Bahu Aylin turun dan sigap Joe memeluk tubuh kekasihnya tersebut. Ia mengelus punggung Aylin lembut, "Jangan sedih ya. Aku tau ini berat untukmu."

"Kau siapkan kata-kata itu untuk kau persembahkan pada siapa, Joe?"

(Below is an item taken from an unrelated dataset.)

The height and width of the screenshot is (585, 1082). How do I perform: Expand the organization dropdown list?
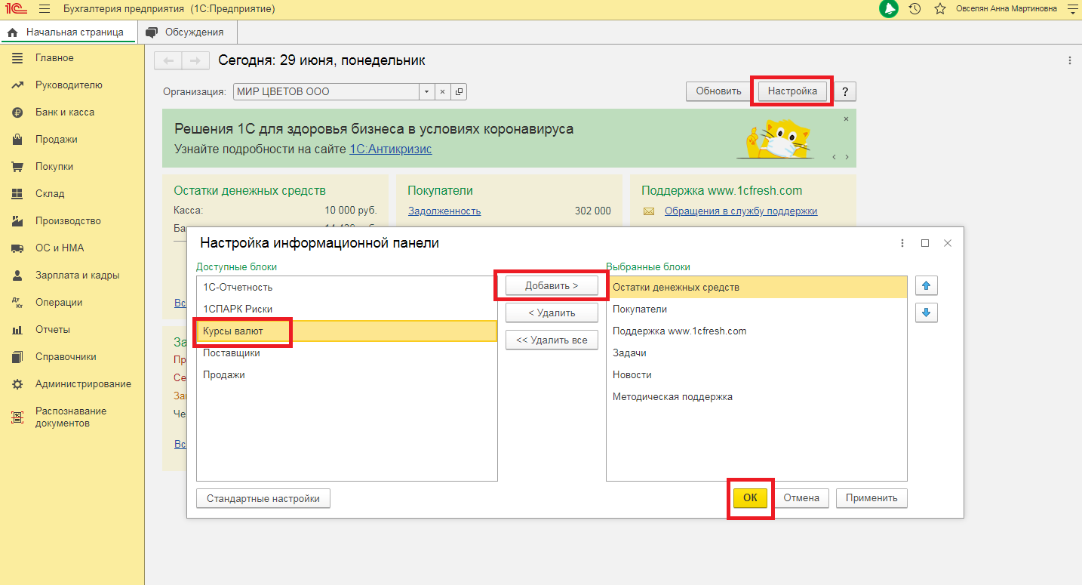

"Ayo cari cemilan dan makan di kedai. Lapar aku." Joe menarik lengan Aylin dan membawanya keluar rumah untuk mengenyangkan perut

Dengan sekuat tenaga Sean mencoba untuk tidur namun matanya tetap terjaga. Pria Kim itu kembali mendudukkan dirinya, "Brenda, Sena... haruskah aku menyusul kalian?"

Sean sangat frustrasi. Sering terlintas dibenaknya untuk mengakhiri hidupnya namun ia merasa semua ini seperti mimpi yang ia percaya bahwa ia akan terbangun di suatu hari nanti.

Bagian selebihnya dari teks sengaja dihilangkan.